Question écrite n° 16779 de M. Jean Louis Masson (Moselle - NI)

publiée dans le JO Sénat du 24/03/2005 - page 805

Rappelle la question 13058

M. Jean Louis Masson attire l'attention de M. le ministre de l'économie, des finances et de l'industrie sur le fait que sa question écrite n° 13058 du 15 juillet 2004 concernant la réduction du taux de TVA dans la coiffure n'a toujours pas obtenu de réponse, c'est-à-dire près de huit mois après qu'elle a été posée. Il s'étonne tout particulièrement de ce retard très important et il souhaiterait qu'il lui indique les raisons d'une telle carence.

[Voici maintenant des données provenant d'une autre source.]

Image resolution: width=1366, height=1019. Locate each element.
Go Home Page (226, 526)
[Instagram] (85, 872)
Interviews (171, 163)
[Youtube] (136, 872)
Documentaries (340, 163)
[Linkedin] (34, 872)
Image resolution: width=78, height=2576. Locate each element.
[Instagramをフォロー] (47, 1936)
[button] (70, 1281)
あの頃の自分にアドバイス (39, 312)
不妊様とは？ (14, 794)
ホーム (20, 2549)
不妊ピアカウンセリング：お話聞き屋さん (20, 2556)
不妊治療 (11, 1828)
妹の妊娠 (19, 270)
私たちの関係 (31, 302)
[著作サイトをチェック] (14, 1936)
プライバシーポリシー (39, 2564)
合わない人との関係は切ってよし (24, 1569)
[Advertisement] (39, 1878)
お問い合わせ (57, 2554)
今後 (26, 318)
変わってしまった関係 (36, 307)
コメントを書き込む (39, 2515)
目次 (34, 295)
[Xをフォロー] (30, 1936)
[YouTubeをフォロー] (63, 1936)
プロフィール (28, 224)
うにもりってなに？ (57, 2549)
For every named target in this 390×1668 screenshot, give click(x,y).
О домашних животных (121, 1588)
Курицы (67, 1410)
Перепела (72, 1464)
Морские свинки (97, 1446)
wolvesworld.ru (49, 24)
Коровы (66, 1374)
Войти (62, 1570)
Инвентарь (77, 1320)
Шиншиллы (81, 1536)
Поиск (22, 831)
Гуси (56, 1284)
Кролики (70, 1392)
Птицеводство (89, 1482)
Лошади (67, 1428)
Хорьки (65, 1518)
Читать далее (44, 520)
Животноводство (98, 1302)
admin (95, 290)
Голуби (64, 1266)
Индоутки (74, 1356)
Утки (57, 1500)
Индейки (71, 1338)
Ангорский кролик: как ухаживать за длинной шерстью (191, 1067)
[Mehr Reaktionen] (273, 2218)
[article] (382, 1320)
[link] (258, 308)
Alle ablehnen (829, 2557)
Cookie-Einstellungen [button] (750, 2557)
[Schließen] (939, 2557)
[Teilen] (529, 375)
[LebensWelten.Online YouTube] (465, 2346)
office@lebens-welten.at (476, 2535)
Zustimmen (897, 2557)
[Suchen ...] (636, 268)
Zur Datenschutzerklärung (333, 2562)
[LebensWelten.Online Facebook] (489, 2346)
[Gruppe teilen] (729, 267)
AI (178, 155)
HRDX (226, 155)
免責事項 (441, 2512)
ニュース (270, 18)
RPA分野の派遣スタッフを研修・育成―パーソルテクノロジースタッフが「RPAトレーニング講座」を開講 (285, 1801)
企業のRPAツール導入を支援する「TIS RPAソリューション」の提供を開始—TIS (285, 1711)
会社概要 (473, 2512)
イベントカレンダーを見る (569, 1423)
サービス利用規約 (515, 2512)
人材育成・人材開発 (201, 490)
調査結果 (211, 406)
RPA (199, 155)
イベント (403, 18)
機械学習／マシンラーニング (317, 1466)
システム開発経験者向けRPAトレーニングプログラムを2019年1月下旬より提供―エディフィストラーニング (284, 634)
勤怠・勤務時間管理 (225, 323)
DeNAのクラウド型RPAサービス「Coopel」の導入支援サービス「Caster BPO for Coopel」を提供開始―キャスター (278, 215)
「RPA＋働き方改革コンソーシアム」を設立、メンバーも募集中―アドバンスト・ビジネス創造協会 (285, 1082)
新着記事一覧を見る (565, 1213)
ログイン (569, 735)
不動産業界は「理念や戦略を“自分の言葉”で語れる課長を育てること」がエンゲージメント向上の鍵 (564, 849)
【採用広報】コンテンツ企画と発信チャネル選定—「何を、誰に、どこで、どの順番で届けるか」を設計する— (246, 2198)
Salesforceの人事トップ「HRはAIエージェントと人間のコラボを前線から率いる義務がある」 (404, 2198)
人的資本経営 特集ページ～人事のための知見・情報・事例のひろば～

Réponse du Ministère de l'économie, des finances et de l'industrie

publiée dans le JO Sénat du 01/09/2005 - page 2249

Le secteur de la coiffure figure sur la liste des services auxquels la directive 1999/85/CE du 22 octobre 1999 relative aux services à forte intensité de main-d'oeuvre a autorisé l'application du taux réduit de la taxe sur la valeur ajoutée (TVA), à titre expérimental pour une durée de trois ans, prorogée d'abord jusqu'au 31 décembre 2003, puis jusqu'au 31 décembre 2005. Conformément au 6 de l'article 28 de la directive 77/388/CEE du 17 mai 1977, chaque Etat membre est cependant tenu de limiter l'expérience à deux, exceptionnellement à trois, des catégories de services énumérées à son annexe K. En décidant d'appliquer le taux réduit de la TVA aux travaux de réparation et de rénovation des logements de plus de deux ans (point 2 de la liste) et aux services d'aide à la personne, y compris le nettoyage des logements privés (points 3 et 4 de la liste), la France a donc épuisé toutes ses marges de manoeuvre. En outre, dans le cadre des discussions communautaires en cours sur les taux réduits de TVA, rendues particulièrement délicates par l'hostilité affichée de certains Etats membres à toute extension de leur champ d'application, les priorités du Gouvernement sont plutôt d'obtenir, d'une part, la pérennisation de l'application du taux réduit aux travaux dans les logements et aux services à domicile et, d'autre part, son extension aux services de restauration.